HAGB Kurumunun Uygulanmasının Bazı Sonuçları
122. Bir kimsenin yargılandığı ceza davasında HAGB kararı verilmesi ile pek çok hukuksal sonuç meydana gelmektedir. Bunlardan eldeki başvurunun çözümlenmesine katkı sunabilecek olanlardan birkaçı şu şekilde sayılabilir:
i. HAGB kararı verilmesi hâlinde sanık hakkında verilmiş ancak kesinleşmemiş bir hüküm vardır, bu sebeple dava derdesttir ve hakkında HAGB verilen kişi sanık sıfatını taşımaya devam etmektedir (Yargıtay Ceza Genel Kurulunun 29/6/2010 tarihli ve E.2010/11-70, K.2010/159 sayılı kararı).
ii. Çocuklar üç, yetişkinler beş yıllık denetim süresine tabi tutulmaktadır. Denetim süresi içinde zamanaşımı durur. Sanık ayrıca denetimli serbestlik tedbiri olarak belli sürelerle bazı yükümlülüklere tabi tutulabilir.
iii. Sanık, denetim süresinde kasıtlı bir suç işlerse veya yükümlülükleri ihlal ederse hakkındaki hüküm açıklanır. Sanık denetim sürecini ihlal etmezse hakkındaki karar ortadan kaldırılarak davanın düşürülmesine karar verilir.

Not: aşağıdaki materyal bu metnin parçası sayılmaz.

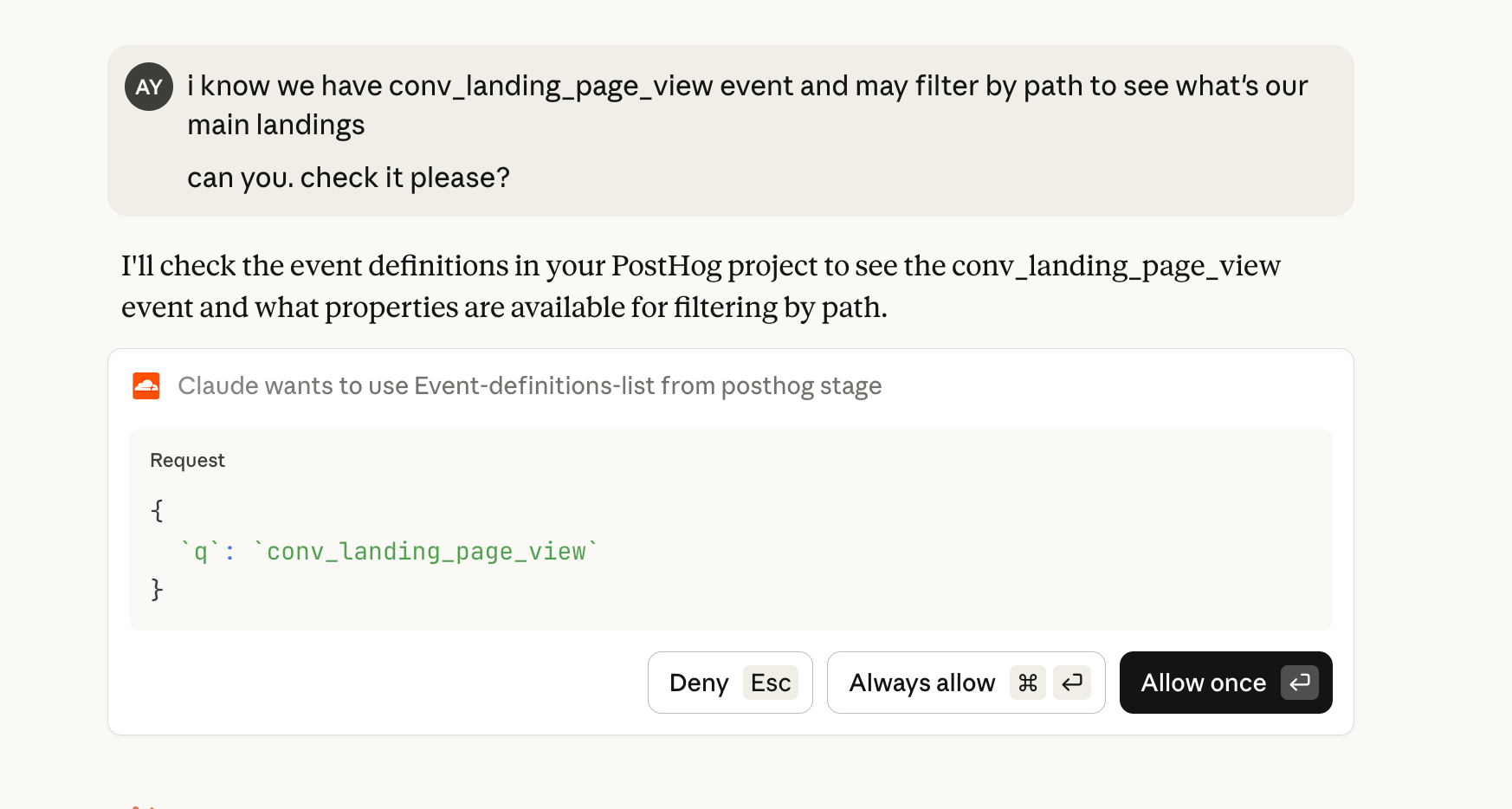Click the command key symbol on Always allow
Image resolution: width=1512 pixels, height=809 pixels.
(x=1028, y=683)
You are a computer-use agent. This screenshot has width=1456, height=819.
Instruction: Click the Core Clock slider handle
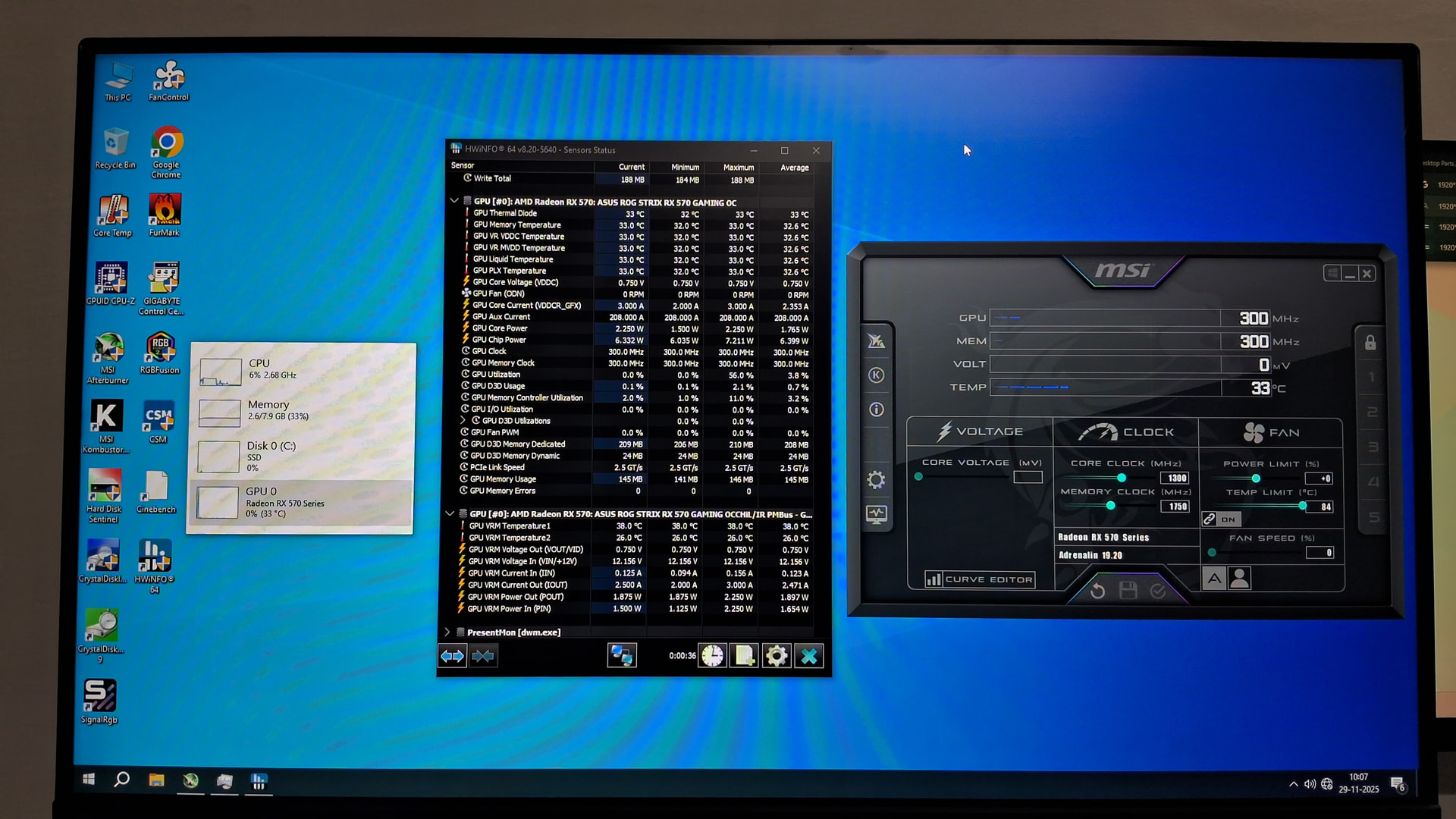(1121, 478)

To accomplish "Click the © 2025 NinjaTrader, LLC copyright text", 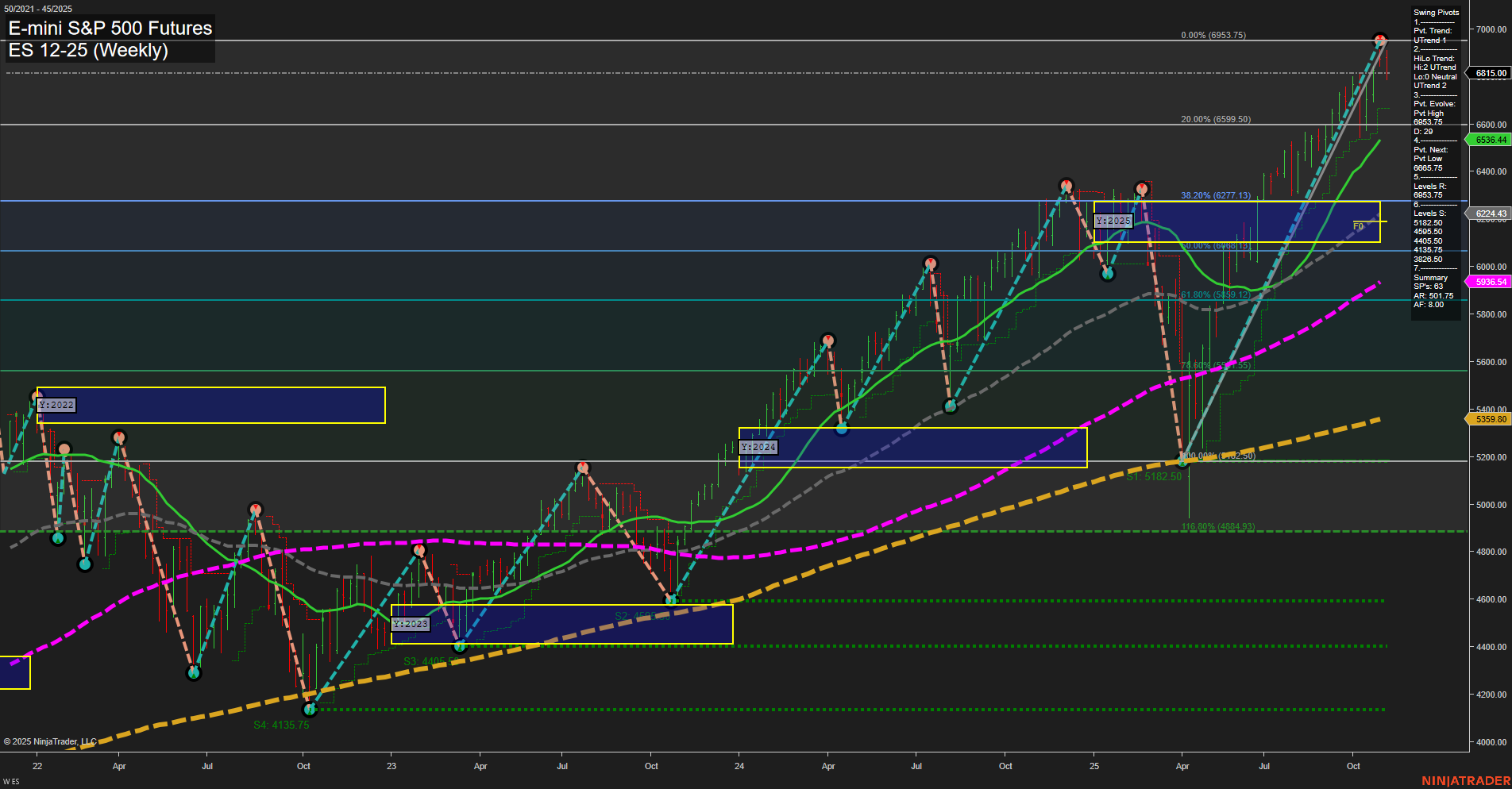I will pyautogui.click(x=49, y=741).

iv. Aynı denetim süresi içinde işlenen başka suçlar için HAGB kurumunun bir daha uygulanma imkânı bulunmamaktadır.
(ii) HAGB Kurumunun Kanunilik Ölçütünü Karşılamasını Etkileyen Faktörler
123. Anayasa Mahkemesi, kurulan HAGB sisteminin kanunilik ölçütünü karşılamaya elverişli olup olmadığını mevcut yasal düzenlemeler, HAGB hakkında yukarıda yapılan genel açıklamalar ve daha önce verdiği ihlal kararlarında (bkz. § 97) edindiği tecrübe ışığında inceleyecektir. Böyle bir incelemeyi yaparken derece mahkemelerindeki eldeki başvurulara konu yargısal süreçler bir bütün olarak değerlendirilecektir.

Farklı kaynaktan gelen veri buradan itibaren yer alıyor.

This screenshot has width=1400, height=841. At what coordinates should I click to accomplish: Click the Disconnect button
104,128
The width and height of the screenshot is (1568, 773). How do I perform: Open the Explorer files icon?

HAGB İle Sonuçlanan Yargılamalarda Adil Yargılanma Hakkı Güvencelerinin Yok Sayılması: Usul İstismarı
124. Bu başlık altında öncelikle adil yargılanma hakkının çeşitli güvencelerinin anlam, kapsam ve ilkelerine konuyla ilgili olduğu ölçüde değinilecek; daha sonra anılan ilkeler ışığında eldeki somut başvurularda derece mahkemelerinin uygulamalarının bu güvenceleri yok sayar nitelikte olup olmadığı, diğer bir ifadeyle HAGB sisteminin usul istismarına karşı yeterli güvencelere sahip olup olmadığı değerlendirilecektir. Son olarak ise yapılan değerlendirme sonucunun ifade özgürlüğü ya da toplantı ve gösteri yürüyüşü düzenleme hakkı gibi çeşitli maddi hak ve özgürlükler üzerinde etkileri ve kanunilik ölçütü çerçevesinde mevcut sistemin süregelen ihlalleri gidermeye yeterli olup olmadığı ortaya konulmaya çalışılacaktır.
Gerekçeli Karar Hakkı
125. Anayasa'nın 141. maddesinin üçüncü fıkrasında “Bütün mahkemelerin her türlü kararları gerekçeli olarak yazılır.” denilerek mahkemelere kararlarını gerekçeli yazma yükümlülüğü yüklenmiştir. Anayasa’nın bütünlüğü ilkesi gereği anılan Anayasa kuralı da gerekçeli karar hakkının değerlendirilmesinde gözönünde bulundurulmalıdır (Abdullah Topçu, B. No: 2014/8868, 19/4/2017, § 76). Bunun yanında kanun koyucu 5271 sayılı Kanun'un çeşitli maddelerinde de mahkemelerin her türlü kararlarının gerekçeli olmasını sağlamayı amaçlayan düzenlemeler getirmiştir (bkz. §§ 70-72).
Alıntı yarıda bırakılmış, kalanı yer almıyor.